I live on a Hinterhof, a house behind a house that has a large municipal playground behind it. This was great when our son was small, now the teenagers congregate there after dark when it is supposed to be closed, but that is another story. The attraction for years had been the water pump - glorious, cool water, all summer long, and lots of sand for building sand castles. The kids got so dirty, but they loved it. I used to wonder where the water came from.

Last year when we were down in the cellar with handymen discussing the expensive repairs needed to be done because we had dry-rot in the flooring, we looked at a strange pipe that ran all the way across the cellar and then outside. I went around the back to see if there was a spigot I knew nothing about - nope, just a shunt for a pipe heading off to the playground.
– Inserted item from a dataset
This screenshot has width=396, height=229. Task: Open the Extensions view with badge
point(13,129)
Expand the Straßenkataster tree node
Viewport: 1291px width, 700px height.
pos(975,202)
Water costs 4,70 € per cubic meter (that's 1000 liters, or 5 bathtubs full) - you have to pay it coming and going. At prices like these, we can't afford to be charitable. There was a valve for turning off the pipe, and I closed it, saying: they'll scream if this is indeed their water pipe, and then they can put a water meter on it. Our water bill for last year was a good 250 cubic meters less than normal, some of that must have been the playground...

Nothing happened, and I forgot about it, and there was strangely no water on the playground all summer. They put up a fence around the pump - and silence.

I came home the other day to find a couple of guys wandering around our property, looking for something. Turned out they were waiting for the housekeeper to let them in - they were looking for the water pipe to the playground. I offered to show them one :)

Indeed, this was the pipe.

It's taken them weeks - they had to get a water meter, install it, make sure that it was zeroed properly and normed and primed and goodness knows what else. They turned on the water - and nothing happened, the pump was broken. It had to be removed, a new one installed, the water turned on again - and from the delighted screams coming from the playground, it finally works.

I went over to inspect it - a nice new pump it is, pumps up plenty of the wet stuff. Kids were knee and elbow deep in muck. Mother's were anxiously trying to get their kids to go home, as a thunderstorm is approaching. Fat chance, there is water again! But now it is on the city's bill, not ours.